Wednesday evening, Siena, Kandis, and other friends celebrated the end of Siena’s month-long quarantine. On Jan. 8, Siena received one of Kandis’ kidneys in a dual operation.

“I couldn’t sit back and not try to do something about it,” Kandis told First Coast News as we sat down outside a Mandarin restaurant.

The story had begun in 2000, when Siena was diagnosed with a prenatal condition that caused her body to attack her own kidneys. Her life was in danger until her aunt was found to be a match and gave a living donation in 2002.

But even the lifespan of a compatible match has its limitations. The condition of the received organ and the age of the donor are among a host of factors. Not unexpectedly – in part because her aunt is a generation older – Siena’s donated kidney began to show signs of failure about five years ago. She eventually learned she would have to go back on dialysis – no easy task for someone juggling full-time work and parenthood – and she would have to go back on a waiting list.

“They told me it was going to be six to eight years [to wait],” Siena said.

Siena and Kandis have worked together in radiology at UF Health in Jacksonville for about 11 years. They formed a close friendship about two years into that time. When Kandis heard about Siena’s crisis, she paid close attention.

“In the beginning,” Kandis described, “it was always, ‘Siena, you ready for my kidney?!’”

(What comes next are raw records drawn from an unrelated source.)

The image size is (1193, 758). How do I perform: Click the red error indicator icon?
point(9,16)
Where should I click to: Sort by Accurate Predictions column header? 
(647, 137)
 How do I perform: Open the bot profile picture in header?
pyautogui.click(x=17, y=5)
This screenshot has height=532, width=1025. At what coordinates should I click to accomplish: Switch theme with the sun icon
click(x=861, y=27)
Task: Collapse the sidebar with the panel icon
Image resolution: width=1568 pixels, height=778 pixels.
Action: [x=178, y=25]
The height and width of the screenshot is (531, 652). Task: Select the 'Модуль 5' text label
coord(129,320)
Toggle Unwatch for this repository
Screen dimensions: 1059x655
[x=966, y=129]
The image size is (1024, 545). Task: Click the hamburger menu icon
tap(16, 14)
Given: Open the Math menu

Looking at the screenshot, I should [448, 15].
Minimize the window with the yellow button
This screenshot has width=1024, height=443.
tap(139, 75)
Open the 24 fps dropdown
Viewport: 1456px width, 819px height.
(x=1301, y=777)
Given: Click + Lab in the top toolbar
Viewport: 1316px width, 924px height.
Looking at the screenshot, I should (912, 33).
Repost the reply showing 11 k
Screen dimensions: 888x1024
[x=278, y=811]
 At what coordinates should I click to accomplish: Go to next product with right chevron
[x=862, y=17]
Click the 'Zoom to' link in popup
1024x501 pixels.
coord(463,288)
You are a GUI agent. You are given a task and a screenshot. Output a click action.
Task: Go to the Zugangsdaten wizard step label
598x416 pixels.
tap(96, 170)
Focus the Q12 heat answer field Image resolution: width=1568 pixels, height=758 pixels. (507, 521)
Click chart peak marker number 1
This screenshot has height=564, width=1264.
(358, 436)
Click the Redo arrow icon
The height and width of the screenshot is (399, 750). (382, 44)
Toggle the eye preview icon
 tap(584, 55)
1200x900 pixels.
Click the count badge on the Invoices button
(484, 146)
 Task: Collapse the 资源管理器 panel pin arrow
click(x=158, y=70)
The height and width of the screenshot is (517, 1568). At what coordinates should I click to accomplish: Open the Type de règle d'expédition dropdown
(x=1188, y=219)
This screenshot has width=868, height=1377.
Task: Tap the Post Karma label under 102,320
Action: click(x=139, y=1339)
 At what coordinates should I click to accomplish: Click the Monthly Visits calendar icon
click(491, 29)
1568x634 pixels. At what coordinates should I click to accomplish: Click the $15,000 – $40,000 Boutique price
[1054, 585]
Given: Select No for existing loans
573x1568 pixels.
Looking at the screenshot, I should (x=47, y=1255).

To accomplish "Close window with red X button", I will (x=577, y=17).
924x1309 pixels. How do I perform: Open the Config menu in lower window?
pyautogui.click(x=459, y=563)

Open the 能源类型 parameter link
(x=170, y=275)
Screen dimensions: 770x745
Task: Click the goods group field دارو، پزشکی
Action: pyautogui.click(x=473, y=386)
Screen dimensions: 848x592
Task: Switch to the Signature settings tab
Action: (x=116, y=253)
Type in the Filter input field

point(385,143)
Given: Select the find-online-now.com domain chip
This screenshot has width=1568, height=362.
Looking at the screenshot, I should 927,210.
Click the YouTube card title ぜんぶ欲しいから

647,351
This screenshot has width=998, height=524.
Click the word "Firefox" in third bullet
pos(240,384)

Those conversations often happened at lunch.

“And I would be eating,” Siena detailed, “and I would go, ‘Whatever!’”

But it wasn’t just casual needling. Last July, Kandis very quietly began investigating whether she might be a compatible donor for Siena. It was the start of a four-month battery of blood and tissue sampling, personal health history research, and even interviews, all to ensure that Kandis’ kidney might be a match for Siena. 

The good news came in late November, with a scheduled surgery date of January 8th.

“I remember us sitting there thinking, ‘Gosh, that seems like such a long time’,” Kandis recalled.

Siena says the holiday season helped make the time pass a little more quickly, but both women say the wait could play tricks on their minds.

“I never knew she was serious until, like literally, that morning in the operating room,” Siena said.

But there was no doubt in Kandis’ mind despite being mother to two young children herself. The two friends wouldn’t see much of each other the day of the procedure.

“I FaceTimed her before surgery. She was in her room and I was in my room, getting all prepped for surgery,” said Kandis.

When they finally saw each other again the next day, it was hard to embrace one another.

“We had to do this,” Siena said with a laugh, pantomiming a very tentative hug, “because of sutures."

But that temporary tenderness has already yielded to an unprecedented closeness. 

“Probably too close!” said Siena.

Evident by the ribbing the two continue sharing.

“Do you feel like you’ve lost weight” Siena asked in mock seriousness, “with missing an organ?!”

But as they prepared to celebrate with other friends, they also shared an appreciation for the gravity of all that they have endured together.

“No words to describe, really, how thankful I am,” Siena said with a tear. “I can never repay it.”

Kandis deflected that glory and rejected the implication of debt.

“I feel that what I did, you know, was just something good that I could do for her."

According to the American Transplant Foundation, almost 115,000 Americans are on waiting lists to receive organ donations. As many as eight lives can be saved by the organs of one person in a deceased donation. 

Kandis pointed out that although 95 percent of U.S. adults claim to support organ donation, only 54 percent are registered to donate. Also, about 80 percent of donations come from deceased donors; 20 percent are living donations.